「開き直り・・」ホドロフスキーのDUNE odeonzaさんの映画レビュー(感想・評価)
開き直り・・
製作中止映画のメイキングをドキュメンタリーにするというのも風変り、少しは赤字の補てんに見込めると思ったのか、ハリウッドに一矢報いねば気が済まなかったのか?
動機に興味を惹かれ鑑賞、概ね、想像通り、根っこはホドロフスキー監督の自画自賛と恨み節でした。何故、頓挫から35年も経って本作を作ったのか、時代が変わり再評価の兆し、プロデューサーだったミシェル・セイドゥーとホドロフスキー監督が再度タッグを組んだ「リアリティのダンス(2013)」の公開もあり汚名返上、名誉挽回の好機と思ったのかもしれませんね。

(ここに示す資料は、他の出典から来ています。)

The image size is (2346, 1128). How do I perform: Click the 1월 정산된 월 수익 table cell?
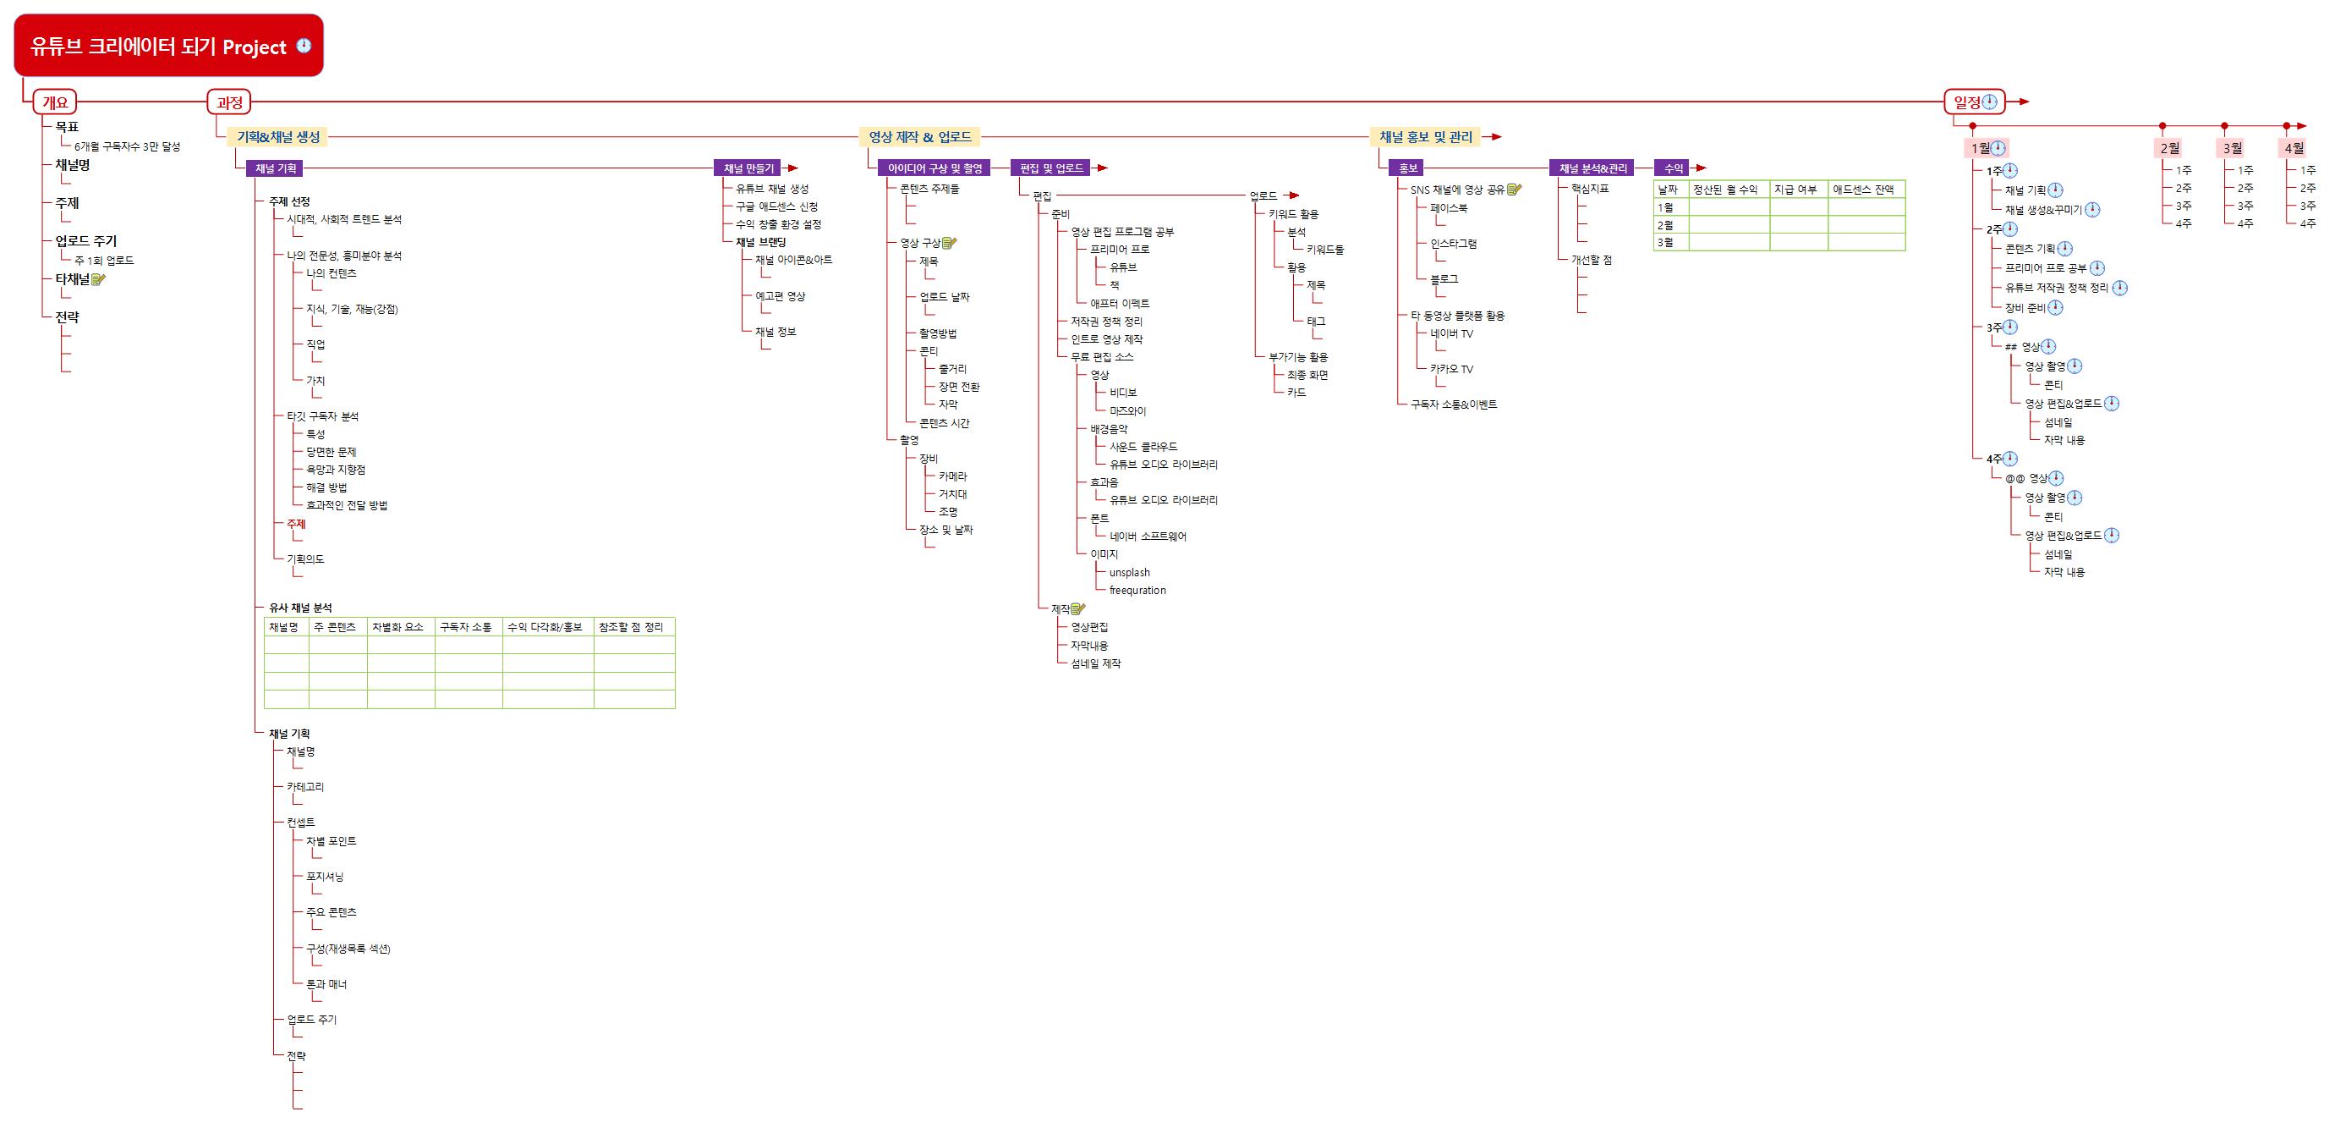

彼の話を聞くにつけ、まるで新興宗教の教祖の様、彼にとって映画とは布教活動のようなものなのかもしれない。古代仏教が求道の動機づけとして六道絵の地獄絵図を用いたように恐怖と狂気の具現化が不可欠だったのでしょう。ただ現代では説得力に欠けるので近未来を想定したSFは格好の舞台と「砂の惑星」に目を付けたのでしょう、原作未読と開き直って都合よく改変、欲しいのはシチュエーションだったことは明らかです。
先ずはそのための絵師や特撮技師集めに奔走する、キャスティングもしかり、灰汁の強さが最優先、こだわりは建物から衣装まで微に入り細にわたる。

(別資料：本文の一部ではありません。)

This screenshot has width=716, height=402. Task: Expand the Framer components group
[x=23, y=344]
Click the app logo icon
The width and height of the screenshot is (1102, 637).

ハリウッドのメジャーに彼の狂気性は受け入れられなかったものの構想や詳細な絵コンテなどの副産物はその後のSF映画に多大な影響、刺激を与えたことは事実、納得です。
好き嫌いは別として監督のこだわりと熱意は伝わりますし巨匠黒澤監督も無理難題でスタッフを困らせたと言う逸話には事欠きません、かと言ってハリウッドの指摘もあながち不条理とは言い切れないから受け止めは微妙です。
幻の本編を観てみたかったかというと興味は湧きますが劇中で出てきた手足を切断する拷問のシーンなど余りにグロテスクだし、本気とは思えませんが12時間の長尺では一挙上映鑑賞は無理筋です・・。